■ **PASSAGE FOR REVIEW**:
Glickman, C.D. (2002). Leadership for learning: How to help teachers succeed. Alexandria, VA: ASCD.

Author: Glickman, C.D.


This is a short, but powerful book. Glickman covers some of the structures for classroom assistance to improve teaching that are most useful in schools: clinical supervision, peer coaching, critical friends, and classroom action research teams or study groups. He seems to be discussing, though it is not directly stated, approaches toward accountability by teachers in schools. While he seems to favor self-accountability by and among teachers, he does not shy away from humane ideas about educators with higher expertise using methods of clinical supervision with others when conditions warrant. One senses that his position is that teachers need to attain high standards within the field itself rather than have others' standards foisted upon them. He is interested in sharing what he has learned "about up-close and personal work with teachers on how to improve teaching and learning individual classrooms and schools as a whole." The book contains interesting formats for observations and rubrics. It is especially helpful for coaches to think about his "Instructional Leader Behavior Continuum" and "Interpersonal Approaches, Outcomes, and Levels of Choice." These suggest different relational stances that coaches can take. His point is to make these intentional on the part of the coach and open for a teacher's understanding. There is also an Instructional Leadership Beliefs Inventory that is worth both taking and discussing. While not directly focused on literacy coaching, this book situates the role of a coach and forms of coaching within the dilemmas of power relationships and accountability as educators try to reform schools and improve student learning.

■ **INSTRUCTIONS TO FOLLOW**:
Please answer these questions from the book review above:
(a) Which organization published the book, and in what year?
(b) What four structures for classroom assistance does the book cover?
(c) Which inventory does the review call worth both taking and discussing?

■ **MATERIAL SHOWN**:
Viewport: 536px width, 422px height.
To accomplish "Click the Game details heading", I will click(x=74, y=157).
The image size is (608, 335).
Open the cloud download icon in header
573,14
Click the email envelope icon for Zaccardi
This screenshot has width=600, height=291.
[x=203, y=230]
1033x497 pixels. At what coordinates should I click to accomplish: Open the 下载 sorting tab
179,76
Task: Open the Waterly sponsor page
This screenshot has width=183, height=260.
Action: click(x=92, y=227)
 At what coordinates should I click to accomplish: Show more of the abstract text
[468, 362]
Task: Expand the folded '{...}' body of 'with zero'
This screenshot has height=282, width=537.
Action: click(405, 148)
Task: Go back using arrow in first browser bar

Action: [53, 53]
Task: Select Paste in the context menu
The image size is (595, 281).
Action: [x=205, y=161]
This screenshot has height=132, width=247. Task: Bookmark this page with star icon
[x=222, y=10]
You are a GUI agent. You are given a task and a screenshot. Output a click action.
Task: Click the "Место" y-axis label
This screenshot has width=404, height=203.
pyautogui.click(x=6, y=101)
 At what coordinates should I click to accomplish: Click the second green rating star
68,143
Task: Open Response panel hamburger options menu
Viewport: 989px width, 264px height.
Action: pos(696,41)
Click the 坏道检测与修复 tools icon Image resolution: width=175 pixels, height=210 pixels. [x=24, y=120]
...
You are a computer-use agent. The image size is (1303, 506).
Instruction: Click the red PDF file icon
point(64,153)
...
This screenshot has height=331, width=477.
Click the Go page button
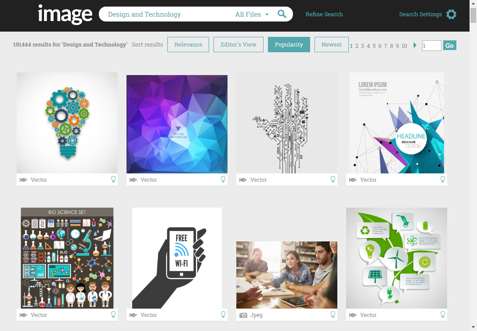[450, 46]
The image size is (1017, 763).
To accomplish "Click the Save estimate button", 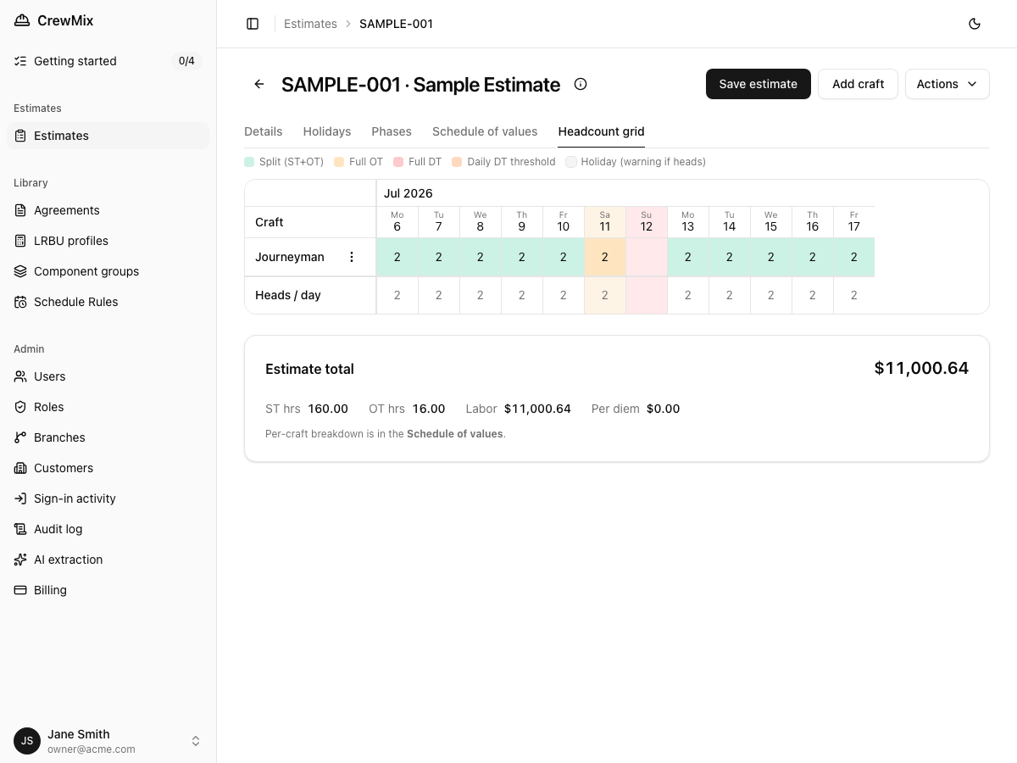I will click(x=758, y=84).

■ **ANSWER TO THIS TASK**:
(a) ASCD, in 2002.
(b) Clinical supervision, peer coaching, critical friends, and classroom action research teams or study groups.
(c) The Instructional Leadership Beliefs Inventory.